Il arriva que les futurs père et mère de Vanouché se retrouvent côte à côte lors d’une discussion animée. Et sa mère fut surprise par la verve de cet homme déjà mature. Elle se renseigna sur lui : après tout, elle ne l’avait jamais rencontré auparavant, et il ne s’agissait pas de porter son choix sur un paria nouvellement réhabilité. Puis elle fit tout pour attirer son attention. Les œillades sont une façon légère de signaler à l’intéressé qu’il est l’objet d’une attention particulière.

Et surtout, une fois la fête finie, elle informa son propre père du choix qu’elle avait fait. Oh ! Ce ne fut pas facile de faire admettre qu’elle avait jeté son dévolu sur cet homme. Mais comme elle était déterminée, elle obtint gain de cause, et s’engagea alors les rites du mariage arrangé.

Informé de sa bonne aventure, le père de Vanouché fut assez surpris de toucher une jeune femme… si jeune ! Mais il fut aussi vraiment flatté. Vingt ans de différence entre les deux époux, dans un mariage initié par la dulcinée. Il avait de quoi croire en son charisme dévastateur.

Le mariage fut heureux. Les époux se retirèrent dans un appartement luxueux sur les pentes de Téhéran. Mais jamais ils ne réglèrent entièrement le malentendu qui les avait fait tomber dans les bras l’un de l’autre. Le père de Vanouché pensait trouver une femme aimante et subjugué par la force de son esprit. La mère de Vanouché pensait trouver un homme confortable qui s’occuperait d’elle comme d’une petite fille.

Cela créa de tout temps des incidents fâcheux.
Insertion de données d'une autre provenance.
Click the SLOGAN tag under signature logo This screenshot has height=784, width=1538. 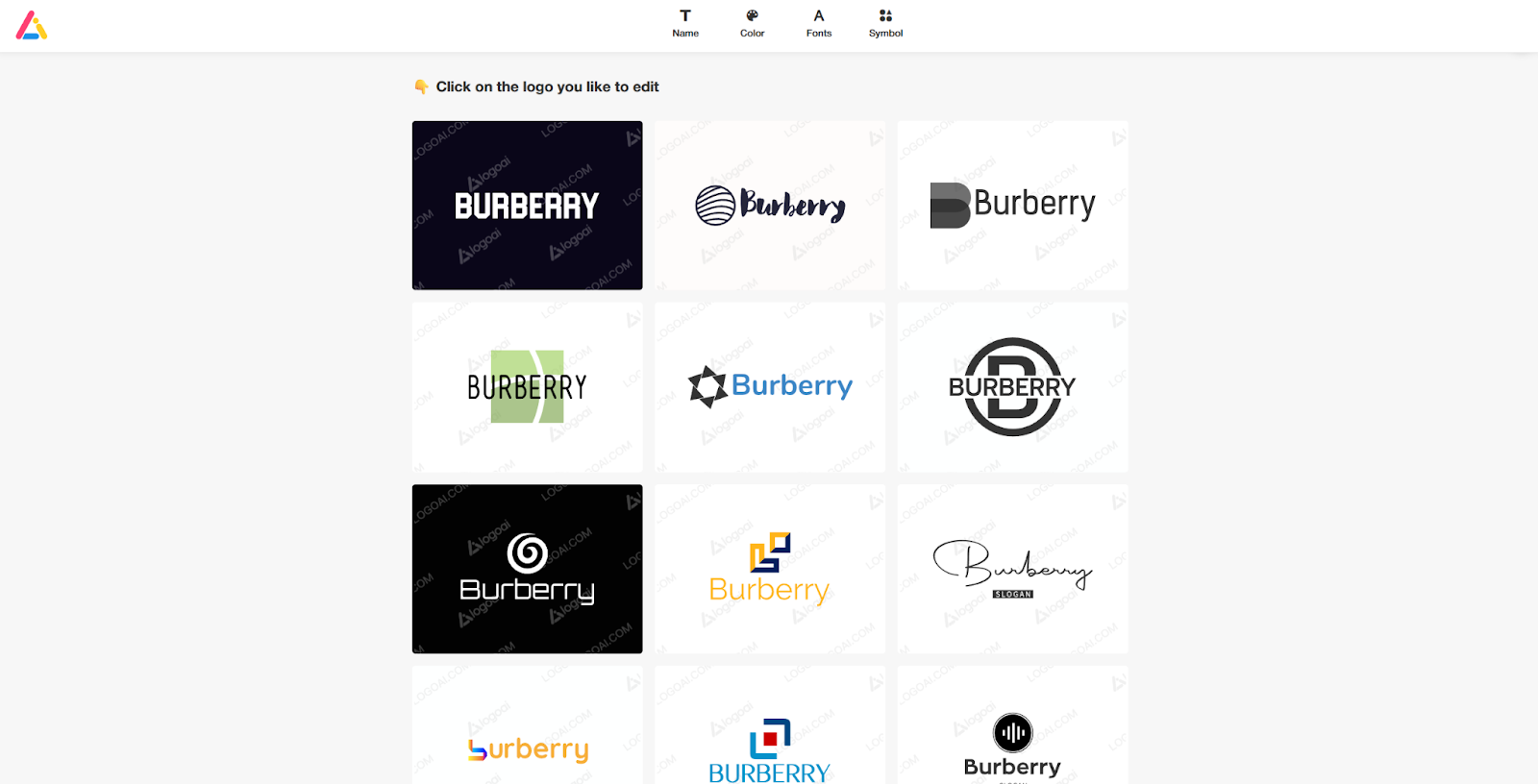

Même lorsque leurs filles furent grandes et parties du foyer familial, il se trouvait encore de ces disputes incontournables, qui ne grandissaient ni l’un ni l’autre aux yeux des filles. Mais les altercations n’étaient jamais violentes. Il s’agissait plutôt de bouderies intarissables quand survenait un évènement offensant.

Et beaucoup d’évènements l’étaient. Un jour, le père de Vanouché attrapa la grippe, et sa mère, en bonne épouse modèle, lui servit son petit déjeuner au lit, avec, tous les matins, un demi pamplemousse, plein de vitamines pour accélérer sa guérison. Peu après, elle tomba malade elle aussi. Son mari lui servit alors un petit déjeuner au lit, mais il lui fit l’affront d’oublier le fruit bienfaisant. La petite fille qu’avait été sa mère se trouvait lésée durement de cet oubli, et elle n’entendait pas le faire passer de sitôt. Il s’en suivit plusieurs mois de regards durs, de sous-entendus ironiques, bref, de guerre larvée.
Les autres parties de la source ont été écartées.